[[ MATERIAL SUPPLIED, beginning ]]

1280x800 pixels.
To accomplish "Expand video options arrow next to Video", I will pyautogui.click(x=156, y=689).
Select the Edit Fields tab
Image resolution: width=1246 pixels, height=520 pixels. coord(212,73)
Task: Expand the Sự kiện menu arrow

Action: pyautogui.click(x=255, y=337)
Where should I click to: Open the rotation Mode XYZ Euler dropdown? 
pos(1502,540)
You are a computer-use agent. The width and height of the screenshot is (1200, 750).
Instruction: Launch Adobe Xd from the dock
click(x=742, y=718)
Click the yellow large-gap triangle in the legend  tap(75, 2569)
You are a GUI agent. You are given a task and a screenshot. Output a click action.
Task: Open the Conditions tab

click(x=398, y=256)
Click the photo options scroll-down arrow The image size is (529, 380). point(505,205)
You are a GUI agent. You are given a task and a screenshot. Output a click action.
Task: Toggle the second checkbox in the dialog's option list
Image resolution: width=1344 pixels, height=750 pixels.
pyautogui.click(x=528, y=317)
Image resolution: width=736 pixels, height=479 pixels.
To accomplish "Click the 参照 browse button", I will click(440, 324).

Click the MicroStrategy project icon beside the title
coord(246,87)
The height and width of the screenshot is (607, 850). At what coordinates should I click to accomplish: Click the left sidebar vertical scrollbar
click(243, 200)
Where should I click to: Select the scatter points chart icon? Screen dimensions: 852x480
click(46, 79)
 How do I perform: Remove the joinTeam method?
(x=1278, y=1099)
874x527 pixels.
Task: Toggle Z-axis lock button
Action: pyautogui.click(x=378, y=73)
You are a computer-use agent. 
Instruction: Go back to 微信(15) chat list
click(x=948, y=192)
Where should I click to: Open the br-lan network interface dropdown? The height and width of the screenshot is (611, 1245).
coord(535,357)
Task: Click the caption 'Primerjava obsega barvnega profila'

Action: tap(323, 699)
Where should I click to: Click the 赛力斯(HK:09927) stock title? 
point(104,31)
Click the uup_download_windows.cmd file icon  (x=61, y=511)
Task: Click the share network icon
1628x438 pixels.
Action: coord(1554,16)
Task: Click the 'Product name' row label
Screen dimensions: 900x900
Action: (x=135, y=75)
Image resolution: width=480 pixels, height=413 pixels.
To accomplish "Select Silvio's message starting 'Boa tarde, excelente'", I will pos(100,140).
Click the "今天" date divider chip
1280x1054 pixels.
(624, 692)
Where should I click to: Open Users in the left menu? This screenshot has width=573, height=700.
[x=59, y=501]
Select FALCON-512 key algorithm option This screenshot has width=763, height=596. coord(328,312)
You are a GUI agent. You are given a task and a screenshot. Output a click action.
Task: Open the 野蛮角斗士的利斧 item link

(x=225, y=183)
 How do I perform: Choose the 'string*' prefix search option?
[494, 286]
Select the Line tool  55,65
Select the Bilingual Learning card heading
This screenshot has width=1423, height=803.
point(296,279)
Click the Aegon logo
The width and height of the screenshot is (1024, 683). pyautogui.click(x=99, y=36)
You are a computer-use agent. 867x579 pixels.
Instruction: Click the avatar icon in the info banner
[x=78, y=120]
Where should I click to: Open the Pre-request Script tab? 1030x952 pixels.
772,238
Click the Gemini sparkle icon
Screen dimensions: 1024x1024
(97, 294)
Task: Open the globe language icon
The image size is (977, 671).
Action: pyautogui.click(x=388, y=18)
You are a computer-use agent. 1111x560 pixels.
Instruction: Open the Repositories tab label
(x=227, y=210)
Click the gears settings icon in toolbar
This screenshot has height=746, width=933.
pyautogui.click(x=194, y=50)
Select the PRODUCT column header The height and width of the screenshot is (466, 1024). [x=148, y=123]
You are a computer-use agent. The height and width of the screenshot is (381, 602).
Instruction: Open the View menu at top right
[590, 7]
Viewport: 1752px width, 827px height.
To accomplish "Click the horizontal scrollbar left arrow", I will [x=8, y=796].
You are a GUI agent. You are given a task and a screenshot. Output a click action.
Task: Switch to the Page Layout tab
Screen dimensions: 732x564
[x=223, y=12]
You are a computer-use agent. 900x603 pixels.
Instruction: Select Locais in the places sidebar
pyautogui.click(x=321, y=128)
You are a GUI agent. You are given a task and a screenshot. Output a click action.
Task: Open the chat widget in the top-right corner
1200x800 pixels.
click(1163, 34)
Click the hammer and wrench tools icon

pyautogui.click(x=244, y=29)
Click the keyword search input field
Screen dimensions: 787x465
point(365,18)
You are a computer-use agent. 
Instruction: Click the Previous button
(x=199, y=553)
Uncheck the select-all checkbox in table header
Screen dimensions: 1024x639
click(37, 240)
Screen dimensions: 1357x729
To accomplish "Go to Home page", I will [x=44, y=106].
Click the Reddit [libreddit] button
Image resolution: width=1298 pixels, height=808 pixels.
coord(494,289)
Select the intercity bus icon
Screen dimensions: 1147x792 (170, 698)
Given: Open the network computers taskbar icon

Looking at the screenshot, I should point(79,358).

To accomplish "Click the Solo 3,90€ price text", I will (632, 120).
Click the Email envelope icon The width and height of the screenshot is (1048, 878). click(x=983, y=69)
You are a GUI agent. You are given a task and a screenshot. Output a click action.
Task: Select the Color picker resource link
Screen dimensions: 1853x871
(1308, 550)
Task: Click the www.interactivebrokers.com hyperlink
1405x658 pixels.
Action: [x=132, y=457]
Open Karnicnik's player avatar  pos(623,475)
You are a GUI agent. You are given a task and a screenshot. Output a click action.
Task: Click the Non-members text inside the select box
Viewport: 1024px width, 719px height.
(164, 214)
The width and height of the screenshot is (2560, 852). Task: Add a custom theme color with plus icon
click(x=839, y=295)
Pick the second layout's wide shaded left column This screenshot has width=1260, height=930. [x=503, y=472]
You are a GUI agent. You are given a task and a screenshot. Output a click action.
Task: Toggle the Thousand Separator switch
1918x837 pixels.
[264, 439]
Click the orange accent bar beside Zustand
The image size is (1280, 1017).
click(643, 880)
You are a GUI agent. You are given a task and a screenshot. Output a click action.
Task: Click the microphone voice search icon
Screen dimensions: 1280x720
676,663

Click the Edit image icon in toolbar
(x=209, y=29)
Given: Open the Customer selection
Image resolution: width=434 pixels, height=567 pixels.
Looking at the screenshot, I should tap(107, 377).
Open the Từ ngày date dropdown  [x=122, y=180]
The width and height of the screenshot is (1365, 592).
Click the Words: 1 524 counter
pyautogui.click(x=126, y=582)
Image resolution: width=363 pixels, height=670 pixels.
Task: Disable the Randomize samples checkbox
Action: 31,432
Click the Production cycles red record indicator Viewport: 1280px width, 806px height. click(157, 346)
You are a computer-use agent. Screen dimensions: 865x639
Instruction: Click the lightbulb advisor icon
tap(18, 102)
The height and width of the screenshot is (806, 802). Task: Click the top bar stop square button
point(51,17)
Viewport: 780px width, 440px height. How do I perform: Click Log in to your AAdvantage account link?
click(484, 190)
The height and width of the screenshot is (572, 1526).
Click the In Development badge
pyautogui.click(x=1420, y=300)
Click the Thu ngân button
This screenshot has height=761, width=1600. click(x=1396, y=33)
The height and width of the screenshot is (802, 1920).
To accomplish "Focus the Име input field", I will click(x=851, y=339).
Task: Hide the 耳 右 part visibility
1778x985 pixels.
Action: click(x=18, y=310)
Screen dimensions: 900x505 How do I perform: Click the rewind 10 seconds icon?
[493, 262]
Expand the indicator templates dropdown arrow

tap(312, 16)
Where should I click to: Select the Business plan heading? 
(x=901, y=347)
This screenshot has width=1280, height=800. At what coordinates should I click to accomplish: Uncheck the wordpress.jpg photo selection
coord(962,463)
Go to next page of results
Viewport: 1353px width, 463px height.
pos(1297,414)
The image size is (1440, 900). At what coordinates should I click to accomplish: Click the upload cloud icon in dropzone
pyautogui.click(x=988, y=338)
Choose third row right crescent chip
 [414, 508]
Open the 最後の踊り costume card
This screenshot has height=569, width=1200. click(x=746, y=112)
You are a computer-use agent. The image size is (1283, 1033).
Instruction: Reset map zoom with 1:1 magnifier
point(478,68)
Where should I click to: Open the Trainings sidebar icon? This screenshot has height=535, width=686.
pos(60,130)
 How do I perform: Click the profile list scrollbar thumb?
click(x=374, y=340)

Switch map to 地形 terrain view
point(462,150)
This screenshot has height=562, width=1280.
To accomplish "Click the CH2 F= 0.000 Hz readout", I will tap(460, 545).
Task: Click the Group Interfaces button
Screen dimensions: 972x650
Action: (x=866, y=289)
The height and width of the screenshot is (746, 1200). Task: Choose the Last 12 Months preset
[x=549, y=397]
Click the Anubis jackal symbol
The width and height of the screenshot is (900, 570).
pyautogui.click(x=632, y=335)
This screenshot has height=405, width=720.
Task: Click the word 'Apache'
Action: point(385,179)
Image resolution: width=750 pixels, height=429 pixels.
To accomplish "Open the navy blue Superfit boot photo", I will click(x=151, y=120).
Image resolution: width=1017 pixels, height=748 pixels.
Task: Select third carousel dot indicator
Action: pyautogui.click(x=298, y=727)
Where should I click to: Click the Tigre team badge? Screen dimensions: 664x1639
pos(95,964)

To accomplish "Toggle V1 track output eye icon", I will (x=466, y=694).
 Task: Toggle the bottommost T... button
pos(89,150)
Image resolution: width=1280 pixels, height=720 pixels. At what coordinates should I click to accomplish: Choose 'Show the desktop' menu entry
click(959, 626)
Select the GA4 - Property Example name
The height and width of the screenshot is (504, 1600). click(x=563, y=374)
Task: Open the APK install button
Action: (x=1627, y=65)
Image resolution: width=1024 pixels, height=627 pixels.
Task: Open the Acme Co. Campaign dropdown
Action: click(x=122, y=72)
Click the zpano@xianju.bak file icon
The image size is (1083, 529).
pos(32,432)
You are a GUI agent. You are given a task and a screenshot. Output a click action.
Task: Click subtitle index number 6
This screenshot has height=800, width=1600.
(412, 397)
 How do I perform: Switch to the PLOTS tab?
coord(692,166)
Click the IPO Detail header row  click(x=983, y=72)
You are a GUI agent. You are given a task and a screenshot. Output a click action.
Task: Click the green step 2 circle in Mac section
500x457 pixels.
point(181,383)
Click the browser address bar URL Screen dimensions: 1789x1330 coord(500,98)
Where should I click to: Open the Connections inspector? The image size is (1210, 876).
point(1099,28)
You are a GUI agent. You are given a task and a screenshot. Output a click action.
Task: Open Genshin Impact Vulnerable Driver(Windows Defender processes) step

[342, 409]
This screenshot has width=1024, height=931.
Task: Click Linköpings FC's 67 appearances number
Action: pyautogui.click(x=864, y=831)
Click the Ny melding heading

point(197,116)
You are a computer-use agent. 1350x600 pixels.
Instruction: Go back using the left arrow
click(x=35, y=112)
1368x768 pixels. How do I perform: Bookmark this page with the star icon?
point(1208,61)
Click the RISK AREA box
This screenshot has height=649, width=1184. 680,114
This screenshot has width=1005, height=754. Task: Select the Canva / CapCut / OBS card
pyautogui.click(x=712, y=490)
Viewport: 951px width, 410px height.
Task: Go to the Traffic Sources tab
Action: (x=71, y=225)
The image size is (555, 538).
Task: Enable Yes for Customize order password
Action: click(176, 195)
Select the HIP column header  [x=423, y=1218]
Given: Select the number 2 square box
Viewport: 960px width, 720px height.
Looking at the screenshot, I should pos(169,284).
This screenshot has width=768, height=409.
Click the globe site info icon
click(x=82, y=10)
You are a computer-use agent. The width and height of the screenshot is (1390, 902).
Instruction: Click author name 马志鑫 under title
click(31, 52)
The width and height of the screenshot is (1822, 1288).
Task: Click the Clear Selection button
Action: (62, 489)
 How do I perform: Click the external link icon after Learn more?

[[ MATERIAL SUPPLIED, end ]]

◆ TO DO: Every line above with the word "options" is to be copied out.

◆ TASK RESULT:
To accomplish "Expand video options arrow next to Video", I will pyautogui.click(x=156, y=689).
Click the photo options scroll-down arrow The image size is (529, 380). point(505,205)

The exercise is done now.